Excerpted records:
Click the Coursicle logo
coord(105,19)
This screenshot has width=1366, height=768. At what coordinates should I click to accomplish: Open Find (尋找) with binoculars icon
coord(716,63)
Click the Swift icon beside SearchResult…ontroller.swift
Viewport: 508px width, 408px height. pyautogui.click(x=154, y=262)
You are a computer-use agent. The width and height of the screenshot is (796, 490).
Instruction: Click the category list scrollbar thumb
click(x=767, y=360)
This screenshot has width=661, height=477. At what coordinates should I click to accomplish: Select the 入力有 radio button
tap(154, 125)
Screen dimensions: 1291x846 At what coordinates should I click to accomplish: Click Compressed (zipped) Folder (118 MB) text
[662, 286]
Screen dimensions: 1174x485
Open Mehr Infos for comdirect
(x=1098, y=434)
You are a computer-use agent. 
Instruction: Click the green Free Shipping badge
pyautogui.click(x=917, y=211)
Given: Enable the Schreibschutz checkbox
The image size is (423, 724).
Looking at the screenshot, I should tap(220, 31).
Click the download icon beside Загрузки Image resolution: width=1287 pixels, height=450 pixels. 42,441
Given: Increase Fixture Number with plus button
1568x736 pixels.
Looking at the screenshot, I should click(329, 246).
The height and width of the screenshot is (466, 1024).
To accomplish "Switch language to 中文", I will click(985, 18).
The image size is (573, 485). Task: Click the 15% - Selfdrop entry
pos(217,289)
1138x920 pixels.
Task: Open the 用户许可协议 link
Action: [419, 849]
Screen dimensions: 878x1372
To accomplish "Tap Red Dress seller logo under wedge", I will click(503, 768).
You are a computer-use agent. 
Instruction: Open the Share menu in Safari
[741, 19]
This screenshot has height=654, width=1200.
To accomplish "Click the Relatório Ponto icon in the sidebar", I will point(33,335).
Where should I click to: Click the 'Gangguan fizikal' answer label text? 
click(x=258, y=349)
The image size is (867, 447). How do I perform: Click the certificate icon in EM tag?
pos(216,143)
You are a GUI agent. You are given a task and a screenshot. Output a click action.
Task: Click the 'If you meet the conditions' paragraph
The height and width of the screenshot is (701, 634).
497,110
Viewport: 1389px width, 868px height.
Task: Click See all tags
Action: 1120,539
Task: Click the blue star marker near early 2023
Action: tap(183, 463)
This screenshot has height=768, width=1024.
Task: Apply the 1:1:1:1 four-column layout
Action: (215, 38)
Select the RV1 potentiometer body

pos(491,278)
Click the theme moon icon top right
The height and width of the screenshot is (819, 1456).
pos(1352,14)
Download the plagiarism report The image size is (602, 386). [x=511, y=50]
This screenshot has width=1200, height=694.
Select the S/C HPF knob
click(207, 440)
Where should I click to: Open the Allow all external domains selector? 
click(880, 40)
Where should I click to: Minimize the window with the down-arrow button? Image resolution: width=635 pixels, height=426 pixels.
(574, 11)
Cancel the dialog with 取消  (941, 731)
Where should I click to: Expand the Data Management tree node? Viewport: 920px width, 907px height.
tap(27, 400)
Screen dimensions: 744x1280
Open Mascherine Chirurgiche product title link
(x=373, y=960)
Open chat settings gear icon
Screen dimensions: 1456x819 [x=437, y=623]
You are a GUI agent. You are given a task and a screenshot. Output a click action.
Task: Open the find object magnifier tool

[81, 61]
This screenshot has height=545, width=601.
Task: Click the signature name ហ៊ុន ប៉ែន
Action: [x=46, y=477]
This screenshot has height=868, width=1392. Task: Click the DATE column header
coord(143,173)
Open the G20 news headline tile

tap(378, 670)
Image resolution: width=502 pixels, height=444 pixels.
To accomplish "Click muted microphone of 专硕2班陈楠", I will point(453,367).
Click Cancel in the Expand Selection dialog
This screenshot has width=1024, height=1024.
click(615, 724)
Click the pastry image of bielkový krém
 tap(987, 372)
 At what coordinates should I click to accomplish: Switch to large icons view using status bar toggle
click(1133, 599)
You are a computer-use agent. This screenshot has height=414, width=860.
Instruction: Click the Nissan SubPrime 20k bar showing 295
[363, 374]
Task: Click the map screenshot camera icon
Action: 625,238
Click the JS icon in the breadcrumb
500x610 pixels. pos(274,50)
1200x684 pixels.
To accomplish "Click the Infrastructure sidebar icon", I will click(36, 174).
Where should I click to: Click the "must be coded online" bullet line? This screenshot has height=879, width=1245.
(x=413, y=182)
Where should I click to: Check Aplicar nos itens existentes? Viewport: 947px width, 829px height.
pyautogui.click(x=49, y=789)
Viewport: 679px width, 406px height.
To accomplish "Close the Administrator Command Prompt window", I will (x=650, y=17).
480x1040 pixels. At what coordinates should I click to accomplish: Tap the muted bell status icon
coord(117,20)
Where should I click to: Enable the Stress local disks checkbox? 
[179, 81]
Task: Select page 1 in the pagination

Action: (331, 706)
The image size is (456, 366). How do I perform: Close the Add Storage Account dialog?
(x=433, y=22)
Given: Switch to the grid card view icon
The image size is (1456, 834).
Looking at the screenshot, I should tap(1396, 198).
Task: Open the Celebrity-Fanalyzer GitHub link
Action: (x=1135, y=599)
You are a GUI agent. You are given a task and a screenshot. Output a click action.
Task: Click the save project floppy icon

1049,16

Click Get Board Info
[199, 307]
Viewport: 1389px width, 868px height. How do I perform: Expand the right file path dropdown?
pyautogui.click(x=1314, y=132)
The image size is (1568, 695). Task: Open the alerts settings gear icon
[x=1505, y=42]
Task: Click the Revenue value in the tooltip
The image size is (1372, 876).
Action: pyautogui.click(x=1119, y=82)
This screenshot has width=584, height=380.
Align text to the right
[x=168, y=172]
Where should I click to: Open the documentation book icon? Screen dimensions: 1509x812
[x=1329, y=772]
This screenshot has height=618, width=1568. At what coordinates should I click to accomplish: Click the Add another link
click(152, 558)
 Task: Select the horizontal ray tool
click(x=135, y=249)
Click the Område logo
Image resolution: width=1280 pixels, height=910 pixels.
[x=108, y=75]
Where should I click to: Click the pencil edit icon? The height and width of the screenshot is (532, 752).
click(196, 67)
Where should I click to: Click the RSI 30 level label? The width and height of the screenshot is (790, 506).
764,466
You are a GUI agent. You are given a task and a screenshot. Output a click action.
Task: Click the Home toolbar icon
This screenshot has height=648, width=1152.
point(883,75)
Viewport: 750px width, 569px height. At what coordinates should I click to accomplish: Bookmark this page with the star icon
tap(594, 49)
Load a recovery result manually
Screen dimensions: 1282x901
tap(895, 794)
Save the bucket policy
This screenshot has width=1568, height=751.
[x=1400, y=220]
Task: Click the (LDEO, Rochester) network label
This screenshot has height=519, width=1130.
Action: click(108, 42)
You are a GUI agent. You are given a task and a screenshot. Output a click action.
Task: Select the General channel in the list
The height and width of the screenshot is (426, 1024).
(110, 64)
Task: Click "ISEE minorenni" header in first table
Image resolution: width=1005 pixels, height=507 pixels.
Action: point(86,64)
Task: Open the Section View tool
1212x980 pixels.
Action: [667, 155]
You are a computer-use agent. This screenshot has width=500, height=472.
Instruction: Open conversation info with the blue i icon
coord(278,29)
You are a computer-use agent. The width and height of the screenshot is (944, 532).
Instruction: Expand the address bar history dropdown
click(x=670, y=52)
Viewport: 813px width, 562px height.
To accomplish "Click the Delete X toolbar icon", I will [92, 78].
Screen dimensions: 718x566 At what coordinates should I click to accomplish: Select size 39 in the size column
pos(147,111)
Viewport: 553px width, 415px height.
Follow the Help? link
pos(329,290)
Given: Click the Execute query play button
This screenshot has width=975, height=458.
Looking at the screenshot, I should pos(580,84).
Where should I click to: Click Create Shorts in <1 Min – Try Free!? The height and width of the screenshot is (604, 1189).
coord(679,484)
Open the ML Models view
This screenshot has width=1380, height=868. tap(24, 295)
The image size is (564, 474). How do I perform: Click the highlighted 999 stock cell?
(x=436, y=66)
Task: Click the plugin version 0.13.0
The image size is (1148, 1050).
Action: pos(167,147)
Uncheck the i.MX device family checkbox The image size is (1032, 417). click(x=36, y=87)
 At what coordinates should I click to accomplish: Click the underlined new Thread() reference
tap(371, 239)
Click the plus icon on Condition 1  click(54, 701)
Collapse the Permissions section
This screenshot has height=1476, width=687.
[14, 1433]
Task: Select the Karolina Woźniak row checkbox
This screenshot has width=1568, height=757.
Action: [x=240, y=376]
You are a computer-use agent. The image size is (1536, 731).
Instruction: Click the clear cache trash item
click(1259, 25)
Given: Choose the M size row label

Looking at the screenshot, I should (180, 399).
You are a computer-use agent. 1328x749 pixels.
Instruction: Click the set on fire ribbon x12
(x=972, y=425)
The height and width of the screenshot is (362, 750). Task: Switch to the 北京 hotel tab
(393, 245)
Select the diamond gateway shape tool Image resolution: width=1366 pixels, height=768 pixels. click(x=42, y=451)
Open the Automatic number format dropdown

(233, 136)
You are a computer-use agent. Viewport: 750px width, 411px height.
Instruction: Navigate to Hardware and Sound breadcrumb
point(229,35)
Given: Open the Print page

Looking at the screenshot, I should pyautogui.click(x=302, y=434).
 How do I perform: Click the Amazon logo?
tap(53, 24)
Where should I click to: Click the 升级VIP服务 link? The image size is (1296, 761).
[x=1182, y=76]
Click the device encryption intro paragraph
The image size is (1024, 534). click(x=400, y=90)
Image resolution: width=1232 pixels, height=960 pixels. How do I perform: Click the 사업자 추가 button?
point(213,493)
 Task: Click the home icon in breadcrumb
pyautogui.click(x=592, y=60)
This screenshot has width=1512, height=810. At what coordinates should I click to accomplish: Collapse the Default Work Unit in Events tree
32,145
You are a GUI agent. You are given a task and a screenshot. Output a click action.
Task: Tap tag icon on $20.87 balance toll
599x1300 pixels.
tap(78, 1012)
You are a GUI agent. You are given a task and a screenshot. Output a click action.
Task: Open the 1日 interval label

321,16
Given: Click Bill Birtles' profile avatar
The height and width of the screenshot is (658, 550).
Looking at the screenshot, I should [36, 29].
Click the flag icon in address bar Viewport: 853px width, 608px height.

Task to complete:
Reproduce the records from the line containing "is (796, 490)." through the line containing "click(x=767, y=360)", inclusive, with no changes.

Finished exercise:
You are a computer-use agent. The width and height of the screenshot is (796, 490).
Instruction: Click the category list scrollbar thumb
click(x=767, y=360)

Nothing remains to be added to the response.